Os oráculos recolhidos no livro dos Números (capítulos 23-24) assemelham-se aos encontrados em Deir 'Alla, e atribuídos ao profeta-vidente Balaão. Nestes oráculos transparece o conceito de um panteão, do qual fazem parte El (com os atributos de «Shadday» e «Elyon») e Javé. Balaão, concretamente, seria profeta de El, de quem provêm as suas visões. E a fórmula do êxodo é, aqui, muito diferente da da Cisjordânia: «[O deus] El tirou-o [libertou-o, isto é, a Israel] do Egipto, sendo para ele como a força do búfalo» (Nm 23,22; 24,8). O deus que liberta do Egipto é El – que surge claramente como o chefe do panteão regional, levantino –, e não Javé (o deus protector de Israel; cf. 23,21 e 24,6). É provável que essa libertação, inicialmente, diga respeito ao conjunto dos povos do Levante e que, no texto bíblico, seja restringida apenas a um grupo (Israel), pois, no contexto do livro dos Números, apenas Israel «vem» do Egipto.

E agora, o verbo agora usado, mutzia (= tirar de, livrar), tanto pode referir um movimento geográfico, como designar apenas uma mudança de estado (cf. por ex. o uso deste verbo em Lv 25,28): antes, havia uma situação de opressão ou escravidão (o domínio egípcio); e, agora, uma situação de liberdade (ou seja, a retirada do explorador estrangeiro). El e Javé são mencionados em paralelo, e ambos prestando apoio a Israel (cf. Nm 23,21-22 e 24,6.8); porém, apenas El, como chefe do panteão, tem poder para conduzir os destinos dos grupos e fixar as fronteiras entre as nações (uma ideia que encontramos também no antigo poema de Dt 32,8).

 

 

Judá e a derrota do faraó

 

Anteriormente, ao abordarmos o «Cântico de Vitória» de Moisés e dos Israelitas (cf. Ex 15,1b-18)3, vimos que este antigo poema (provavelmente, também do início do período monárquico) faz referência ao mito semita do «combate original» entre o deus guerreiro (Baal, Marduk, Javé) e as forças do caos, representadas pelo mar (Yam, Tiamat, mar de Suf). Mas, mesmo assim, tudo leva a crer que o seu uso, na liturgia de Jerusalém, celebrava ainda uma vitória importante sobre o faraó egípcio, e que essa vitória era atribuída a Javé, o deus de Judá (e de Israel).

Na verdade, há muito que os exegetas notaram que os profetas do Sul (e, particularmente, Isaías 1-39) não conhecem a tradição do «êxodo», enquanto «saída» do Egipto. (As referências de Jeremias e Ezequiel, a este respeito, são claramente dependentes dos textos de Oseias.) Porém, tanto Isaías (cf. 12,1-6) como Habaquq (cf. cap. 3) fazem eco de eventos semelhantes aos narrados em Ex 15, que envolvem não tanto o Egipto enquanto nação (e, como tal, um aliado frequente de Judá), mas a figura ameaçadora do faraó e dos seus carros... ou seja, numa clara alusão a uma eventual campanha do monarca egípcio na Palestina (talvez a campanha de Merneptah, no final do século XIII a.C, ou a de Chichac, no século X).
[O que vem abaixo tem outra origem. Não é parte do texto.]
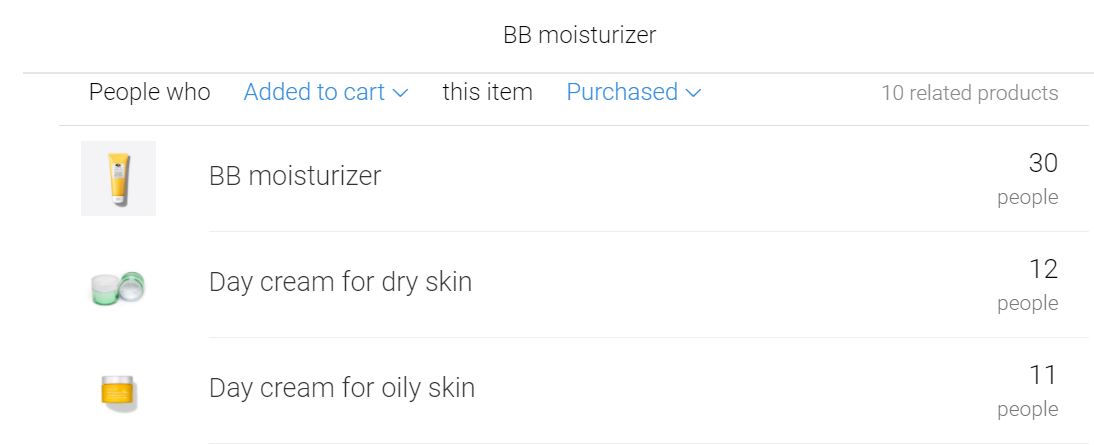This screenshot has height=445, width=1094.
Task: Click the number 12 for dry skin cream
Action: [1043, 269]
Contudo, o faraó não conseguiu os seus intentos e os locais atribuíram essa «derrota» ao poder de Javé, que venceu os Egípcios.

 

Resumindo: Provavelmente, na narrativa do êxodo-saída do Egipto temos a elaboração de uma memória colectiva – levada a cabo pelo Judaísmo nascente do século VI/V a.C. –, que partilha elementos regionais variados: a memória histórica de uma «saída» do Egipto (como entidade política e não tanto geográfica), seguida da «instalação» nas regiões montanhosas na Palestina central (memória do Israel cisjordânico); a memória de uma «libertação» do domínio egípcio opressor (memória do Israel transjordânico); e a memória de uma «vitória» milagrosa sobre o faraó e o seu exército em campanha na Palestina (memória jerusalemita).

 

Porfírio Pinto

 



1 Os egiptólogos, porém, parecem não se dar por vencidos. Veja-se o recente artigo de Manfred Bietak, «Israelitas encontrados en Egipto», trad. espanhola em www.institutoestudiosantiguoegipto.com/bietak_e.htm#en1 (consultado em 28/11/2011).

2 Esta perpectiva regional do êxodo é desenvolvida no recente estudo de Stephen C. Russell, Images of Egypt in Early Biblical Literature: Cisjordan-Israelite, Transjordan-Israelite, and Judahite Portrayals, Berlim-N. Iorque, Walter de Gruyter, 2009. Do ponto de vista histórico-cultural, veja-se a contextualização de Nadav Na’aman, «The Israelite-Judahite Struggle for the Patrimony of Ancient Israel», in Bíblica, 91 (2010), pp. 1-23.

3 Ver o artigo «O mar de Suf e o combate mítico», publicado neste blog.